The partnership model Abu Dhabi Government has developed is a governed ecosystem, not a closed one. The strength of it, and the reason international partners engage with it, is precisely because the rules are clear and consistently applied.

## **What are the main lessons other countries can learn from your experience of building an AI-native government?**

Every government has a different starting point, so no formula transfers cleanly. But one thing is consistent in our experience: the governance decisions need to be made before deployment, not after it.

By that we mean something specific. **For every AI application that enters the Abu Dhabi Government**, there is an explicit judgement about what it can do on its own and where a human professional must review or decide.

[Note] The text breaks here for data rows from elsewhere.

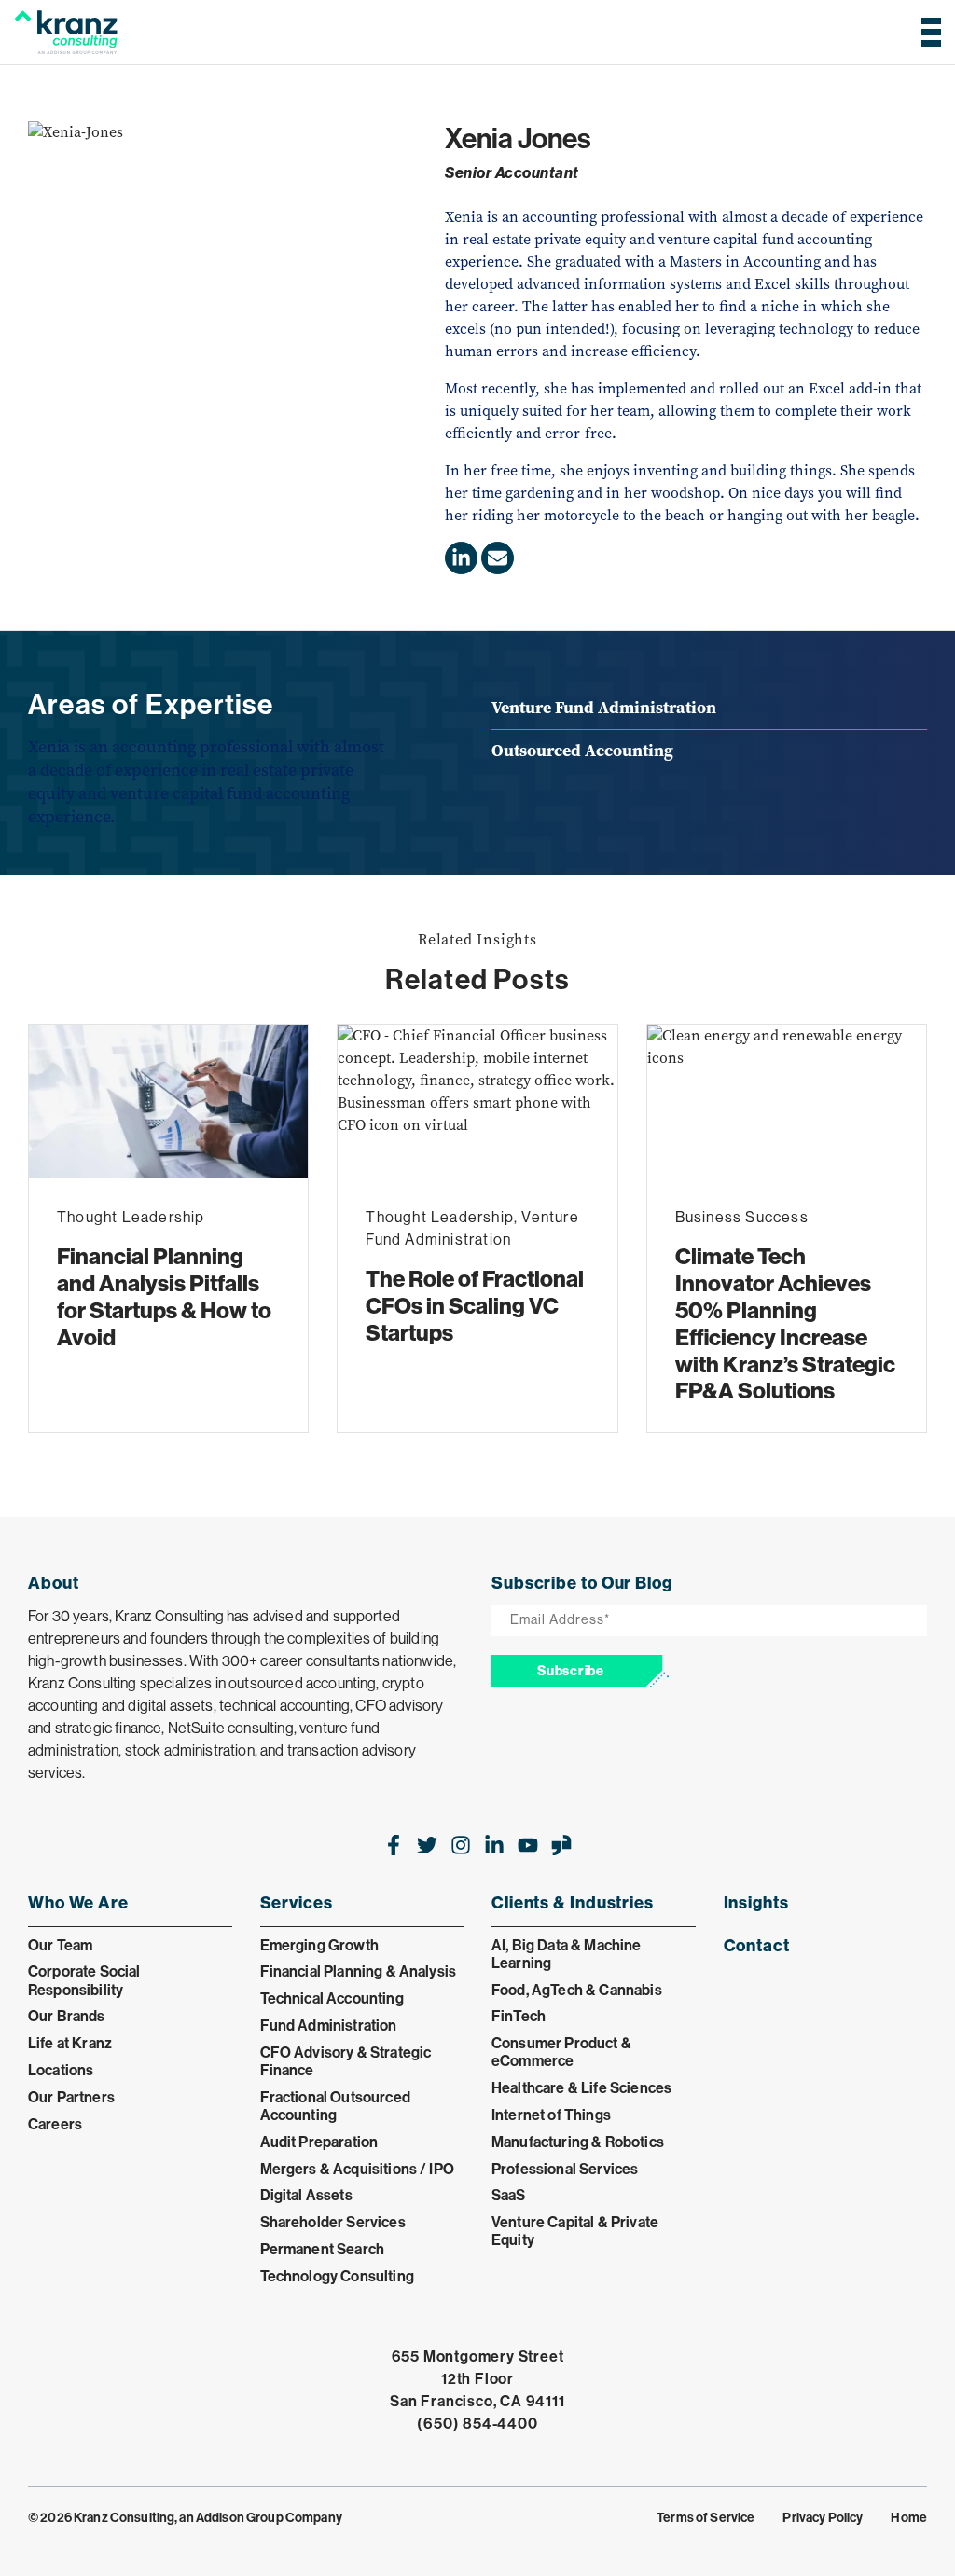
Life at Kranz (70, 2042)
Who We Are (78, 1902)
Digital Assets (306, 2194)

AutoGov completes eligible routine services proactively, but only within conditions and preferences the user has already set, and only for services where that level of automation is appropriate. Across our health services, AI supports physicians with clinical information and risk indicators, but every clinical decision stays with the doctor. **These are active design choices**, made case by case, before anything goes live.

The reason this matters is practical as much as ethical. When the boundaries are explicit, the system earns trust at scale – from people, from employees and from the institutions responsible for outcomes. Governance clarity is an enabler.

Start there, before the technology choices. Decide where the line sits. Build the infrastructure, the capability and the partnerships around that foundation – and the rest follows more reliably than people expect.